Holus can be used however you want it – as a family entertainment system, a business tool or for developers to create their own holographic applications. However you choose to use it, Holus provides a natural and intuitive way of engaging with information. With the Holus, you can view your content from four different angles and interact with it in ways that have never been possible.
Not sticking to solely the domestic market, there are two versions of Holus available – a Home edition with two smart phone charging docks and then there’s the Holus Pro, which includes an HDMI port and SDK tool so that developers can unleash a world of new possibilities.
According to the makers, Holus’ enhanced interaction will promote memory retention and also health by encouraging users to move around and can also predict a user’s position through motion tracking.
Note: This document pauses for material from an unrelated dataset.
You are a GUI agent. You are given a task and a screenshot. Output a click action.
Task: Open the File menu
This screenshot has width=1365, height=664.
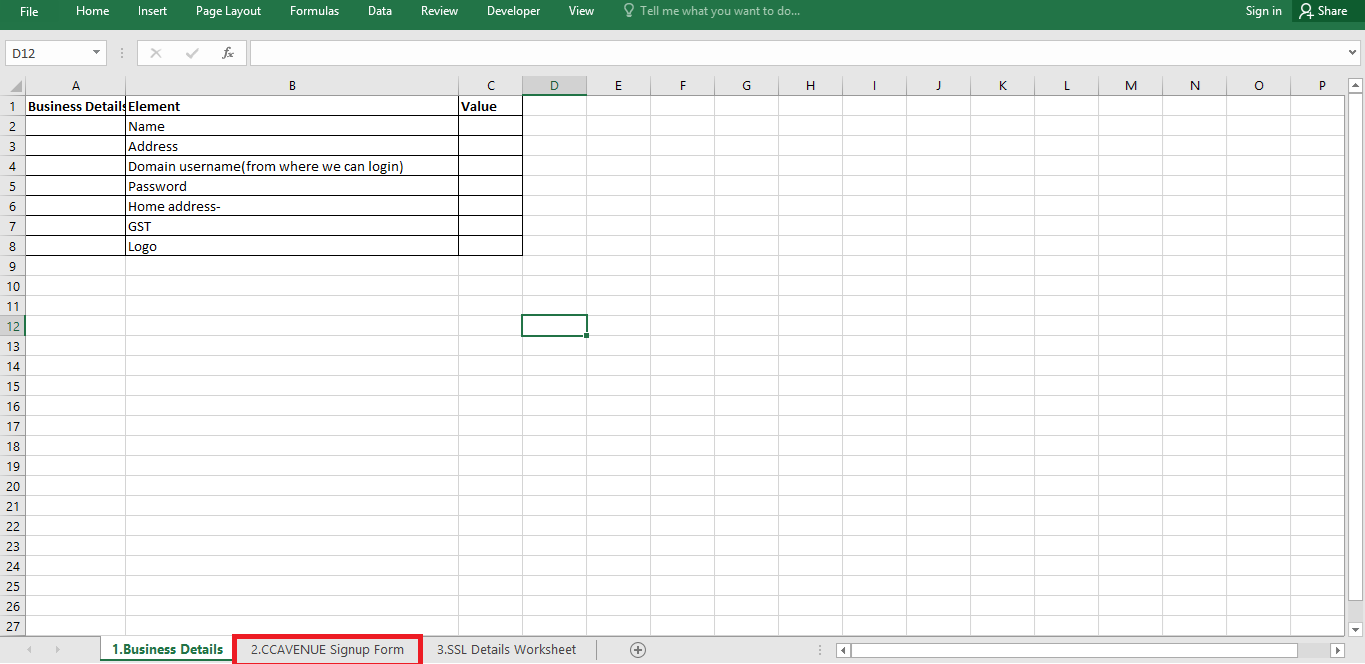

Holus say that unlike other entertainment and wearable systems that tend to isolate people, Holus aims to create what they are calling a ‘social campfire’ experience that brings people together without having them miss out on real life moments. We’re not so sure we won’t just be sitting on a chair staring into the holographic abyss, but we like the sentiment!
It’s apparently easy to set up too. As soon as you acquire your Holus, unbox, plug in and download your choice of apps from the Google Play & Apple Stores. Sounds simple and we the amount of apps available will surely only expand day by day.
It’s hard to know where the Holus will find its place as the possibilities are endless and there’s nothing else like it on the market. But it’s clear they want one in your home with the ability to enjoy playing games on Holus face-to-face with friends and family.
While gaming will probably wear off after the novelty passes, the capability of the Holus to perform holographic teleconferencing is something we reckon might have some serious legs. Although we do hope they make the design a little less chunky in future versions…
Whatever happens in the long run, the Holus does feel like the start of something. And with the Holus Pro geared up for developers, they clearly think so too. You can get a Holus Home for $850 (£550) or for $950 (£615) you can grab the Holus Pro. With shipping due in March 2016, check out more details at their Kickstarter Website.